Synthesis and Antimicrobial Evaluation of Quinoline-Pyrazolone Hybrid Derivatives as Potential Therapeutic Agents
摘要
Objective: This study aims to synthesize and evaluate the antimicrobial potential of a series of novel quinoline-pyrazolone hybrid derivatives IVa–IVj as promising therapeutic candidates against common bacterial and fungal pathogens. The growing resistance to existing antimicrobial agents highlights the urgent need for new chemical scaffolds with improved efficacy. Methods: The target compounds IVa–IVj were synthesized via a one-pot condensation reaction of substituted benzaldehydes, 4-aminoantipyrine, and 8-hydroxyquinoline. Titanium dioxide nanoparticles (TiO2 NPs), prepared by the sol-gel method, were employed as a heterogeneous catalyst under mild reaction conditions. The antimicrobial activity of the synthesized compounds was evaluated against a panel of Gram-positive bacteria (Staphylococcus aureus, Bacillus subtilis), Gram-negative bacteria (Escherichia coli, Pseudomonas aeruginosa), and fungal strains (Candida albicans, Aspergillus niger) using the agar well diffusion method.

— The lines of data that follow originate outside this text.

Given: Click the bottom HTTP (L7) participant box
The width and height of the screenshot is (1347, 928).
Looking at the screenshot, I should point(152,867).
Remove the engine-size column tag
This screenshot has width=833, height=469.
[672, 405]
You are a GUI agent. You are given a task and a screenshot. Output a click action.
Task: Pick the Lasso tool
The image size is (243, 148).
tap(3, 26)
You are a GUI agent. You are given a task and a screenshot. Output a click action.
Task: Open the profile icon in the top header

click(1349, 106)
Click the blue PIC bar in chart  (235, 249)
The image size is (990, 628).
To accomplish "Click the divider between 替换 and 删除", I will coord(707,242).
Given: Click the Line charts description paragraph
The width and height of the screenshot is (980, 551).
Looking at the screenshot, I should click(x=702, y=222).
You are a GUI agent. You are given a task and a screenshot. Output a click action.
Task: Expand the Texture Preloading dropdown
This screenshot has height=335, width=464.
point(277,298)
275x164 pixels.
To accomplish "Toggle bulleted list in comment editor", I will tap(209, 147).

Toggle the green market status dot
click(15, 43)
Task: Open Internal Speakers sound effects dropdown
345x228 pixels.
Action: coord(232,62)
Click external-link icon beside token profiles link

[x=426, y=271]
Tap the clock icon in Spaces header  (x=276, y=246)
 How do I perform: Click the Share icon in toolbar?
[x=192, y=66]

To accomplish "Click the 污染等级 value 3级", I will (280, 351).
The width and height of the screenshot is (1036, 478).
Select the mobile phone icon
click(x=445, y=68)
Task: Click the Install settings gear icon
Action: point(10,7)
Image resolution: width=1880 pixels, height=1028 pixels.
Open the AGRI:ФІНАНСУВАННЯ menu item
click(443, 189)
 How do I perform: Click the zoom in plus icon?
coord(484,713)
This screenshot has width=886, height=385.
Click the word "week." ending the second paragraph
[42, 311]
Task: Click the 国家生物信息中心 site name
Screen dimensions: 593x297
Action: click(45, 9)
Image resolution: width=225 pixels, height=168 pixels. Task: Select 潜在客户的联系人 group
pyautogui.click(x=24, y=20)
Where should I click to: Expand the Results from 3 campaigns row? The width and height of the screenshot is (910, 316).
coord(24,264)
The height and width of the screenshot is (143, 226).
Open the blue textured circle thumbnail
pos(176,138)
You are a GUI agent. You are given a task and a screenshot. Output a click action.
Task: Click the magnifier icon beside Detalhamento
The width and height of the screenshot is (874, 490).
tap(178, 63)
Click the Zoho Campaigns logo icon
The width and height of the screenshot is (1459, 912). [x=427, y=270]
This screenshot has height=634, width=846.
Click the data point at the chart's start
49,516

Results and Discussion: Among the synthesized compounds, derivative IVg demonstrated the most potent antimicrobial activity, with zones of inhibition ranging from 13 to 16 mm against all tested microbial strains. Other derivatives, such as IVc, IVe, and IVi, also exhibited moderate activity. Structure–activity relationship (SAR) analysis revealed that the nature and position of substituents on the benzaldehyde ring significantly influenced biological activity, with electron-donating or bulky groups enhancing antimicrobial efficacy. Conclusions: The study successfully developed a series of quinoline-pyrazolone hybrids with promising antibacterial and antifungal properties. These compounds, particularly IVg, may serve as lead structures for the further development of novel antimicrobial agents to address the challenge of drug-resistant infections.